▸ **Aim of the exercise**: Copy all records exactly; omit pictures.

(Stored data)
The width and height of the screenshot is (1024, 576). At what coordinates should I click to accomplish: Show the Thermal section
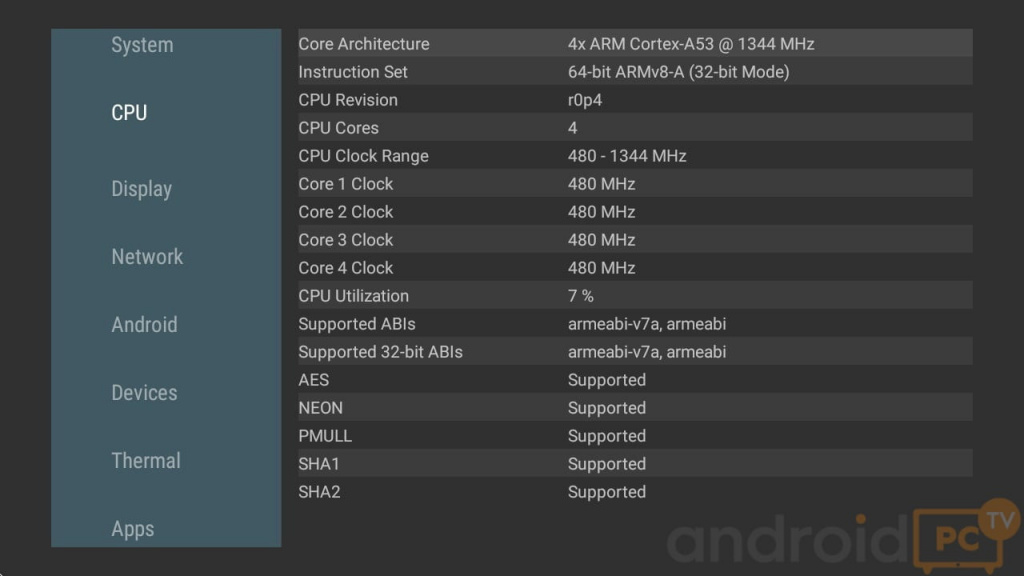146,461
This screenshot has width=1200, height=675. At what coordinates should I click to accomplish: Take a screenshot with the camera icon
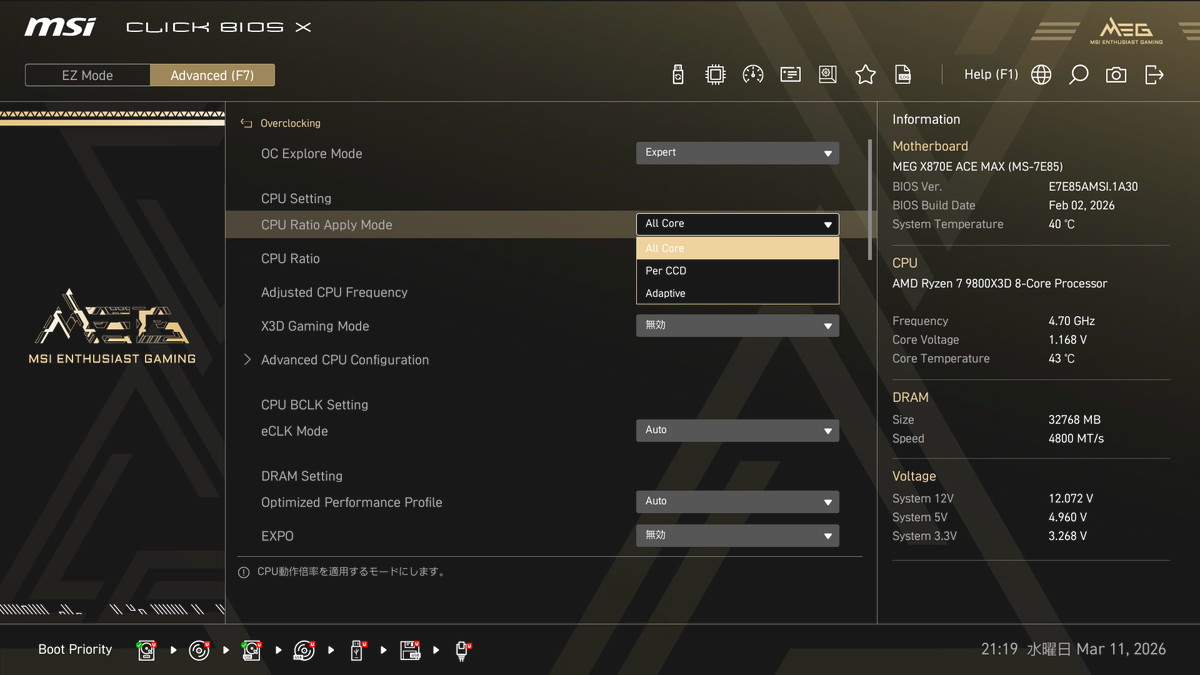pyautogui.click(x=1116, y=75)
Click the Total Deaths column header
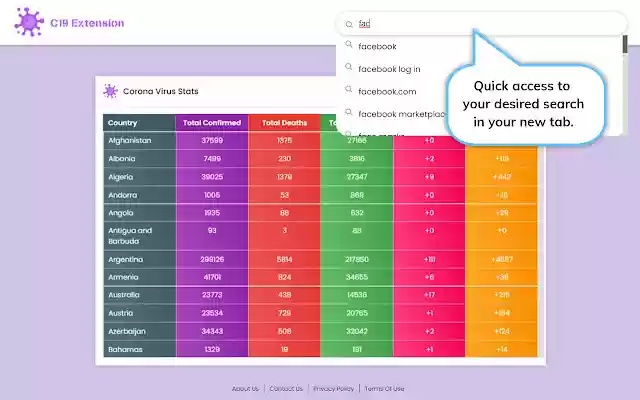This screenshot has height=400, width=640. click(284, 122)
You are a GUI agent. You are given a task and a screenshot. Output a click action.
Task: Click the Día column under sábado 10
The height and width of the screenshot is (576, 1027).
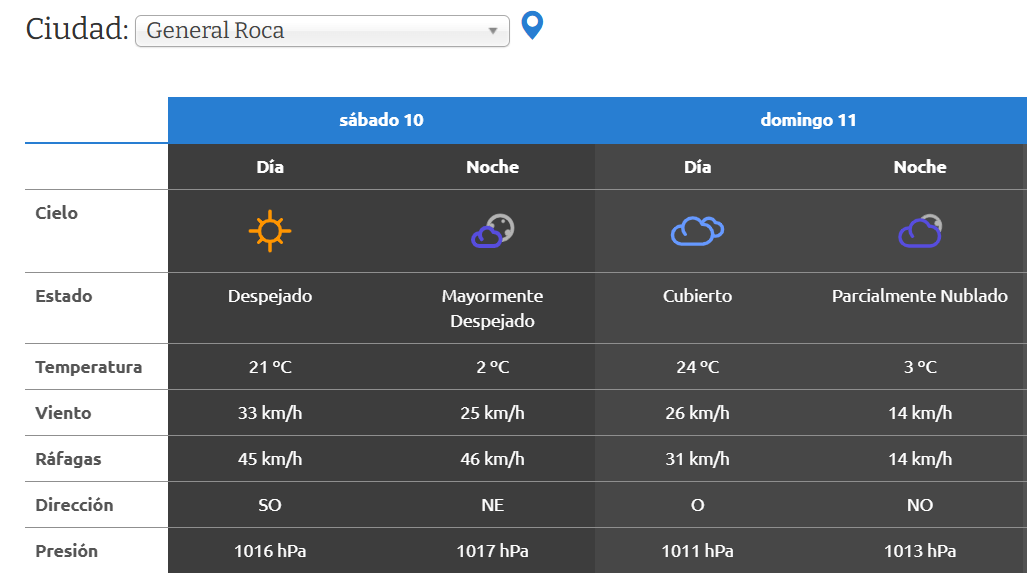point(270,167)
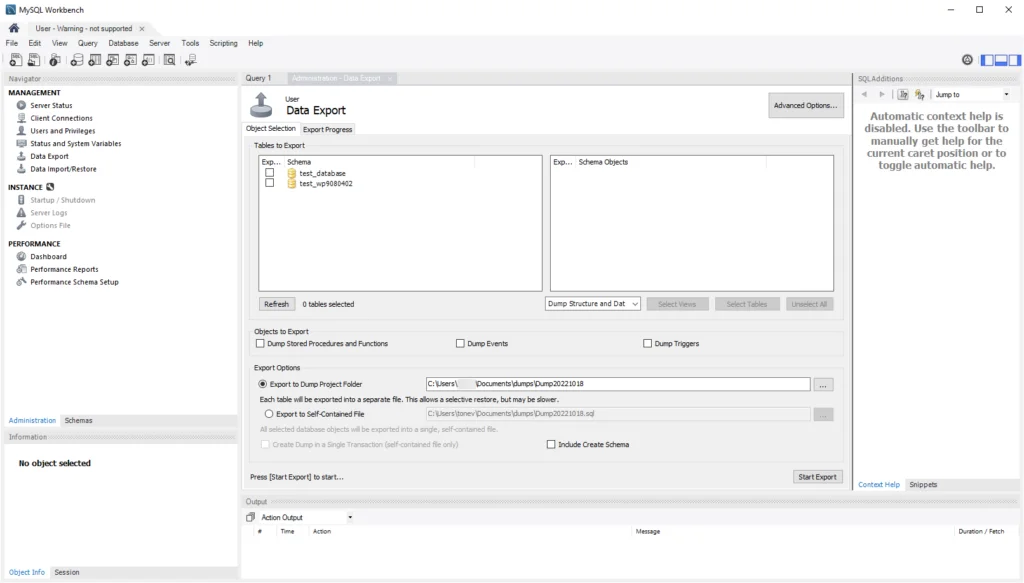Screen dimensions: 1024x583
Task: Create a new schema icon
Action: pos(76,60)
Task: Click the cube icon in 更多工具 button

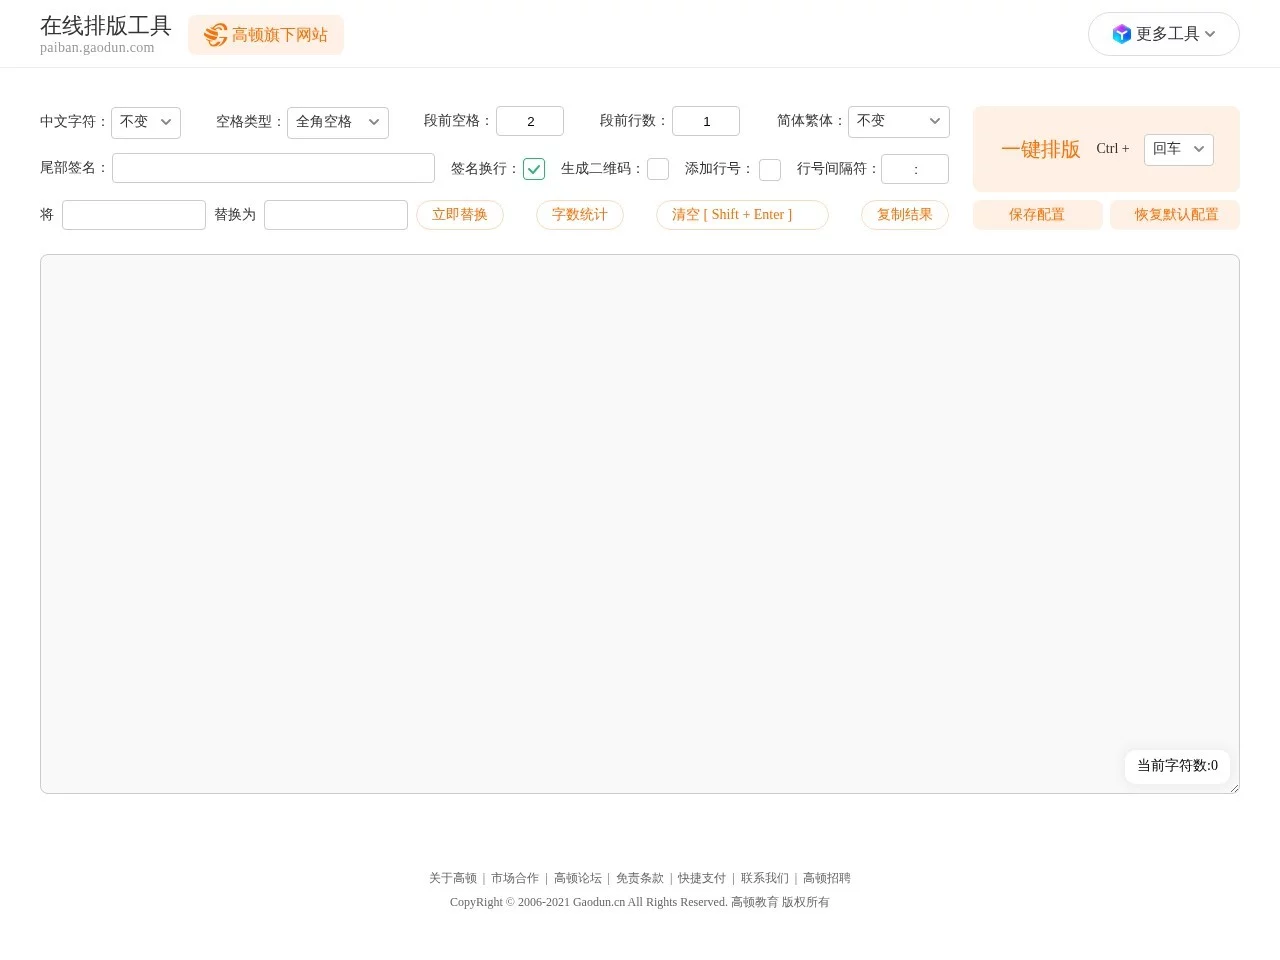Action: click(x=1122, y=33)
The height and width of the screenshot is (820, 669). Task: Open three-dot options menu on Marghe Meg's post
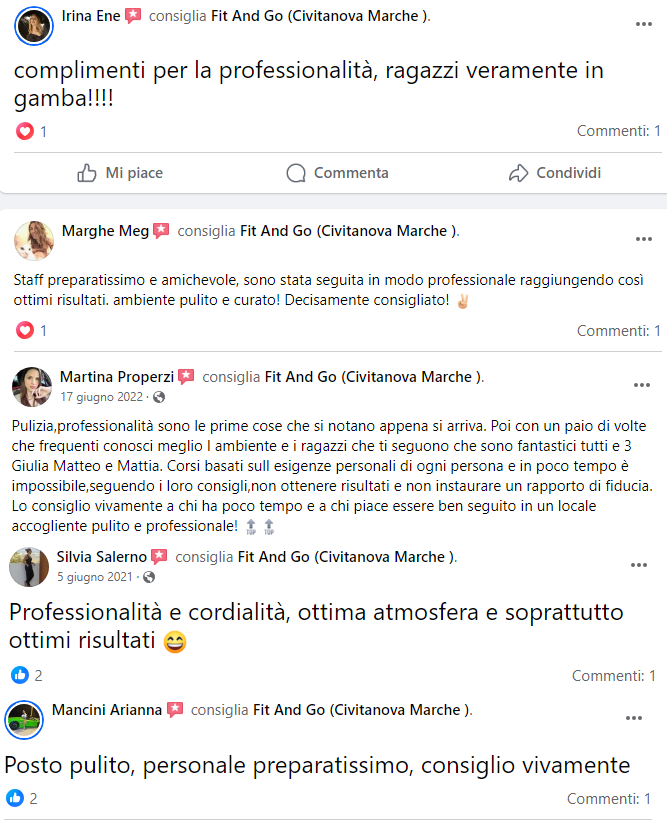(x=643, y=239)
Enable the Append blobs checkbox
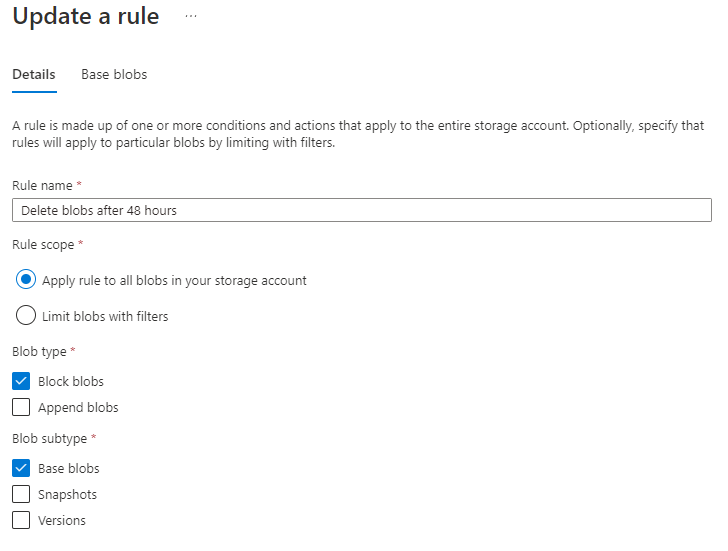The width and height of the screenshot is (728, 551). (21, 407)
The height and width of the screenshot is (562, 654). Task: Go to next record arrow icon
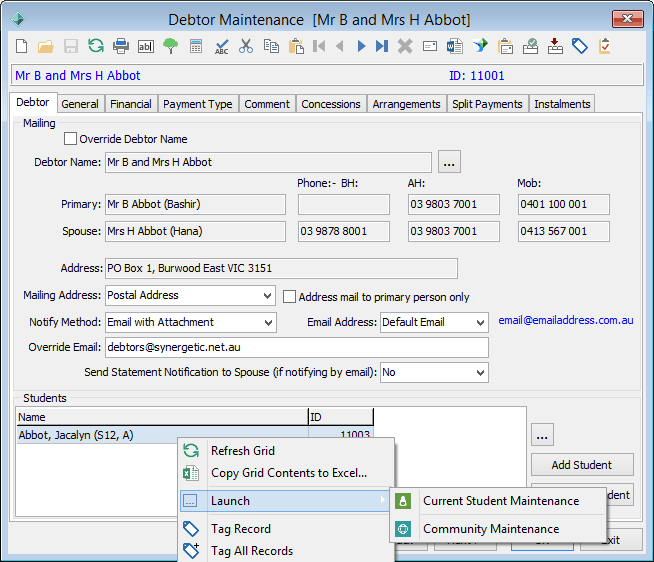[361, 46]
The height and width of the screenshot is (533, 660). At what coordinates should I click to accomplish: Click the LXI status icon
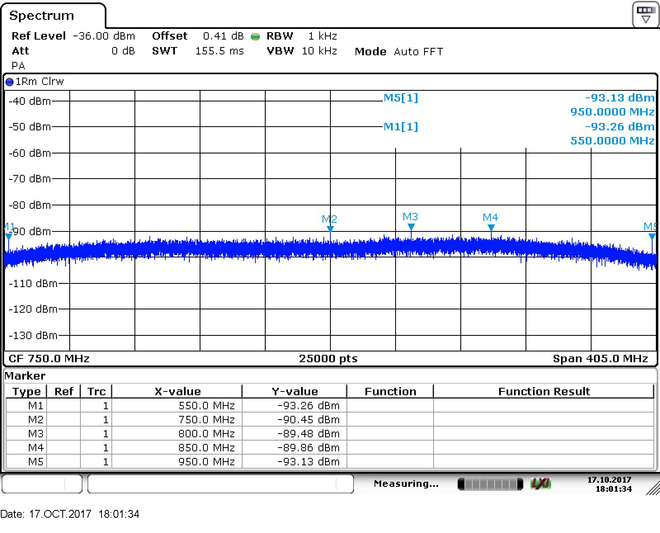[x=540, y=484]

▸ **Reply**:
The width and height of the screenshot is (1024, 576). At what coordinates should I click to accomplish: Show the Thermal section
146,461
This screenshot has width=1200, height=675. At what coordinates should I click to accomplish: Take a screenshot with the camera icon
pyautogui.click(x=1116, y=75)
Click the Total Deaths column header
This screenshot has height=400, width=640. click(284, 122)
You are a GUI agent. You are given a task and a screenshot. Output a click action.
Task: Click the Día column under sábado 10
The height and width of the screenshot is (576, 1027).
point(270,167)
Screen dimensions: 1024x583
Task: Create a new schema icon
Action: pos(76,60)
Task: Click the cube icon in 更多工具 button

Action: click(x=1122, y=33)
The height and width of the screenshot is (820, 669). Task: Open three-dot options menu on Marghe Meg's post
(x=643, y=239)
Enable the Append blobs checkbox
The width and height of the screenshot is (728, 551). (21, 407)
The height and width of the screenshot is (562, 654). Task: Go to next record arrow icon
[361, 46]
The height and width of the screenshot is (533, 660). At what coordinates should I click to accomplish: Click the LXI status icon
[x=540, y=484]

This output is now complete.